Der Eichen- soll zum Ruhewald werden. Die Stadträte machten sich vor Ort ein Bild. Bild: rn

Ein Friedwald für Eschenbach? Stadtförster Martin Gottsche ist begeistert und kennt auch einen geeigneten Platz. Die Stadträte geben sich aufgeschlossen, zweifeln aber am Rückhalt in der Bevölkerung.

Können sich die Eschenbacher demnächst in einem "Ruhewald" zur ewigen Ruhe betten? Mit dieser Frage beschäftigte sich der Stadtrat bei einer Waldbegehung. Revierförster Martin Gottsche führte die Räte dazu in ein ostwärts der Tennisplätze gelegenes Eichenwaldstück.

Gottsche erklärte, dass es Ruhewälder bereits in Ebermannstadt und Schwandorf gebe. Auch die Verantwortlichen in Pegnitz machen sich darüber Gedanken. In Ebermannstadt handle es sich um einen "normal bewirtschafteten Wald mit Kreuz und Messingschildern an den Bäumen".

Das in Eschenbach vorgesehene Waldstück sei eine Teilfläche des Stadtwalds mit bis zu 100 Jahre alten Eichen. Auf der einen Hektar großen Fläche seien Aspen und Kiefern bereits entfernt: "Die Eichen sollen frei stehen." Wer wolle, könne einen Baum für die eigene Ruhestätte pflanzen, unter dem einmal die Zellulose-Urne beigesetzt wird. Da die Grabstätte naturbelassen bleiben soll, seien Blumen, Kränze und Kerzen nicht erlaubt. Bei 40 Bäumen hält Gottsche die Beisetzung von 240 Urnen für möglich.

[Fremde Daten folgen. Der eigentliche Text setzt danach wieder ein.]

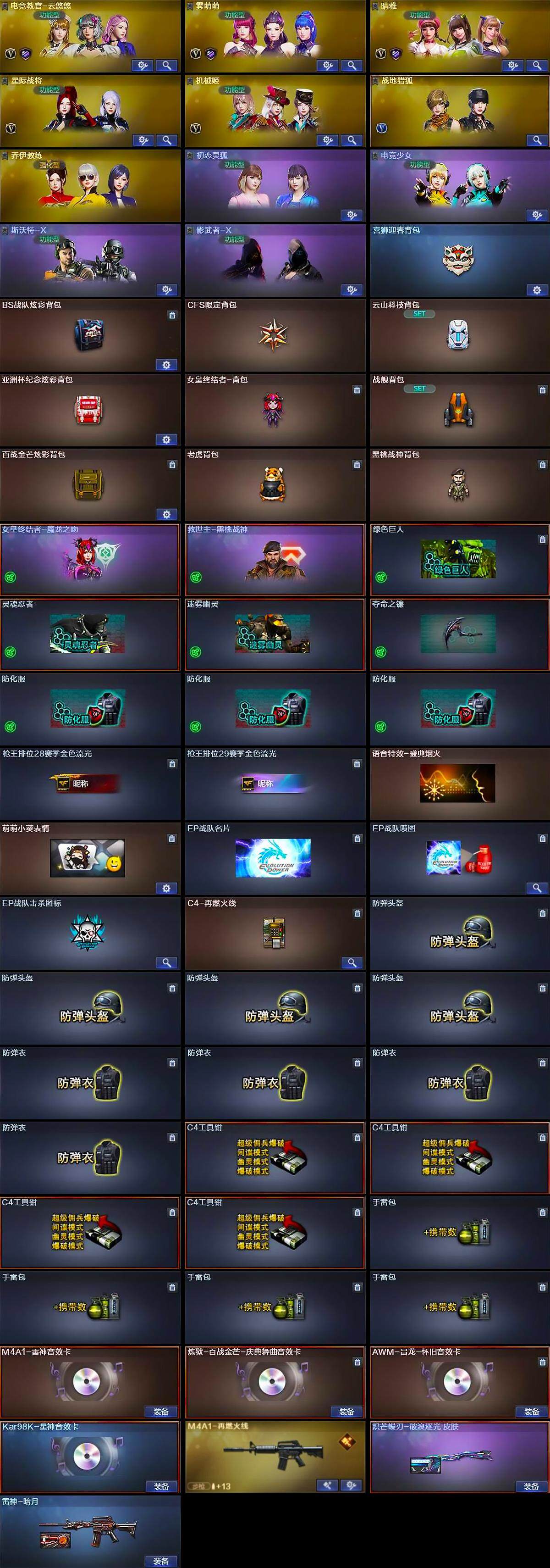Toggle SET badge on 云山科技背包
Image resolution: width=550 pixels, height=1568 pixels.
tap(420, 314)
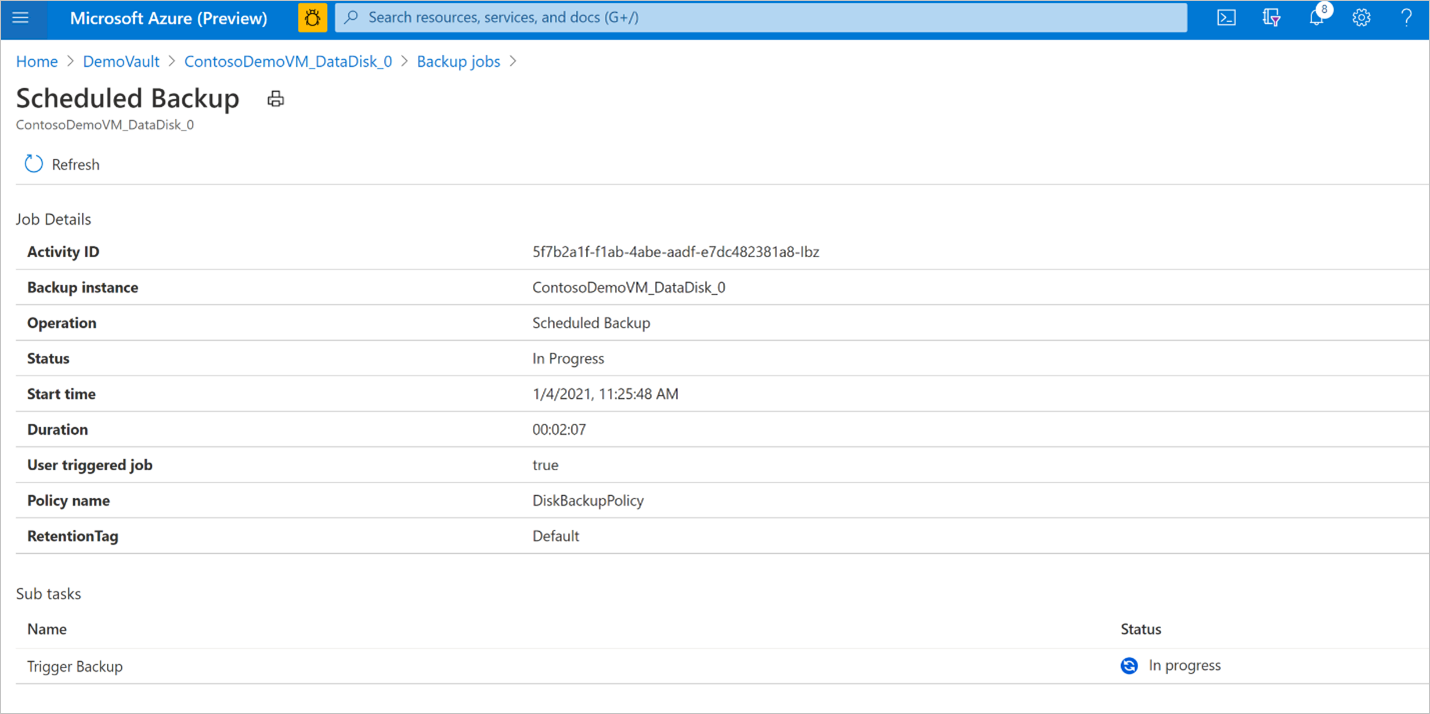Image resolution: width=1430 pixels, height=714 pixels.
Task: Navigate to Home via breadcrumb
Action: (36, 61)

Um ihn von der Umgebung abzuheben, solle der Ruhewald ein Eichenkreuz, einen Holzzaun und einen Hackschnitzelweg erhalten. Der Forstmann versicherte, dass auf dieser Fläche keine reguläre Forstwirtschaft betrieben würde. "Rechtlich wäre die Fläche dann kein Wald mehr." Zum Konzept soll es noch Gespräche mit Landschaftsarchitekt Wolfgang Fetsch geben. Der hat bereits die Urnenanlage im städtischen Friedhof konzipiert.

Erstmals hatte Gottsche das Thema im April 2013 im Stadtrat vorgebracht. Damals ging es um die Erweiterung der Urnenanlage im Friedhof. Bei der Waldbegehung im Oktober 2013 griff er das Thema erneut auf. Der Bericht im "Neuen Tag" habe ihm "heftige Gegenreaktionen, aber auch Interesse aus dem ganzen Vierstädtedreieck" gebracht. Das Thema sei eben sehr emotional. Von der evangelischen Pfarrerin Anne Utz habe er positive Rückmeldung erhalten. Mit Pfarrer Thomas Jeschner wolle er noch sprechen.

Positiv wertete Fritz Betzl das Konzept. Es sei sinnvoll, die Anlage nicht auf die Eschenbacher zu begrenzen. Auch die anderen Räte zeigten sich aufgeschlossen. Bürgermeister Peter Lehr warnte vor Widerspruch der Bürger. Ein Rat schlug vor, einen Kreuzweg als Verbindung zum bestehenden Friedhof anzulegen.